**Distance and displacement**

Distance is a concept familiar to you. When you go from home to school, you have to travel a certain distance. Sometimes, there can be several paths you could use to travel between home and school. Some of them could be shorter and some longer. Figure 2.1 shows several paths that a child could take, to travel from a point A to another point B.

If path P is used, the distance between point A to point B would be 320 m. If path Q is used, this distance would be 200 m. If path R is taken, the travel distance would be 240 m. This shows that the distance depends not only on the starting and the end points, but also on the path used to traverse the distance.

Whichever the path the child uses to reach B after starting from A, the ultimate result is that he has moved a distance of 160 m from A to B on a straight line towards the east . A change of position like this, that occurs from one point to another point in a particular direction is called displacement. The magnitude of the displacement is the shortest distance between the two points.

In the example above, the displacement of the child is 160 m to the east. Although the distance has changed according to the path taken, the displacement has remained the same.

In addition, there is another important difference between distance and displacement. Because we do not take the direction into account when measuring the distance, distance has only a magnitude. It does not have a direction. Therefore, distance is a scalar quantity. However, when measuring the displacement, the direction is important. In other words, the displacement has both a magnitude and a direction.

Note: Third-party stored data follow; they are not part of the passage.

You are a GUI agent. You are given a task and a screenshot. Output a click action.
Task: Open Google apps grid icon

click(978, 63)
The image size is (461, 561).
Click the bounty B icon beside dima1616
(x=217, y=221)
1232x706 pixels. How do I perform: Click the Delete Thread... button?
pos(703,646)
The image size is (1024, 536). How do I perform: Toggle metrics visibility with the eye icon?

Therefore it is a vector quantity.

Let us understand this concept further with following examples.

The displacement of the child is 60 m along AB. Thereafter, if the child walks another 40 m along the same direction and reaches point C, what would be his total displacement?

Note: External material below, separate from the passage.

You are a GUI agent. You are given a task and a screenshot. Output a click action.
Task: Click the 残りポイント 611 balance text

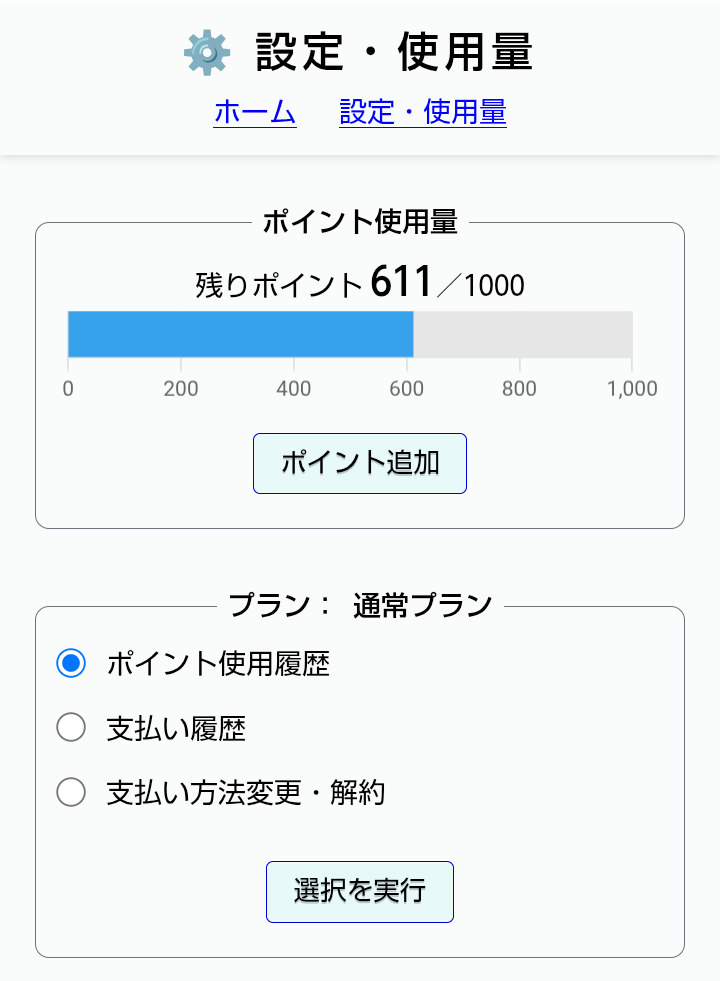pyautogui.click(x=360, y=285)
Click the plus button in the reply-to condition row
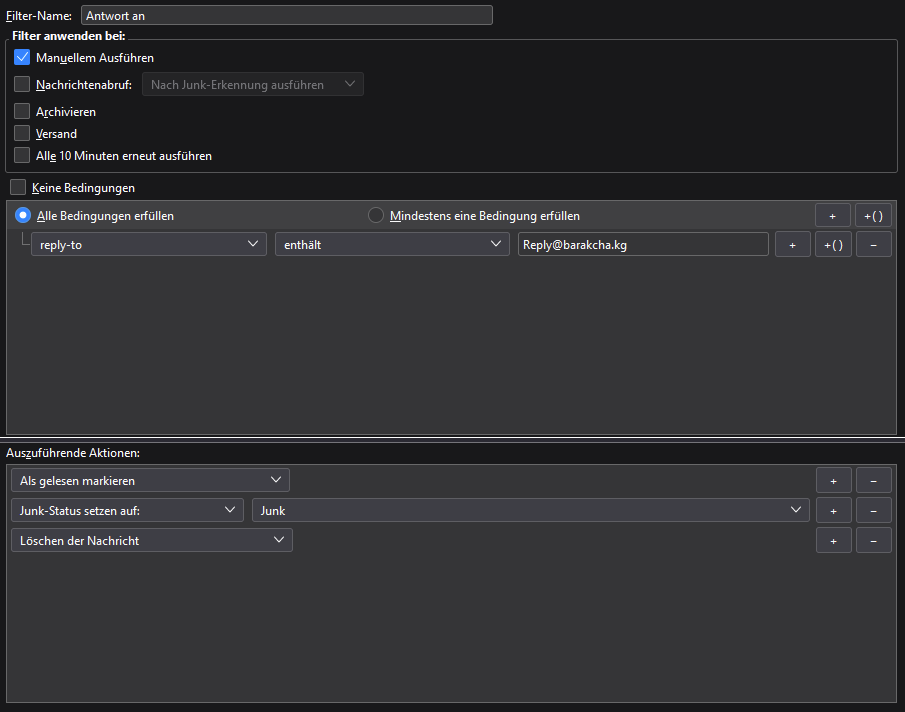 pos(792,245)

When two or more displacements occur along the same direction, they can be either added or subtracted using ordinary arithmetic.

Since the displacements in the above example are in the same direction, total

displacement = 60 m + 40 m = 100 m

This means that the child is now at a point 100 m away on a straight line from the starting point.

Now suppose that the child walks back 40 m after reaching the point B, as shown in Figure 2.7, instead of walking forward. The displacement corresponding to 40 m is in the opposite direction to that of AB. According to the figure 2.7 it is clear that the total displacement is given by the line AC. Therefore, although the distance traversed in this case too is 100 m, his displacement would be 60 m + (-40 m). That is 20 m.

If he walked the same distance in the opposite direction after reaching the point B, his displacement would be 60 m + (-60 m). That is, a zero (0) displacement. From this we know that the child is back at the starting point.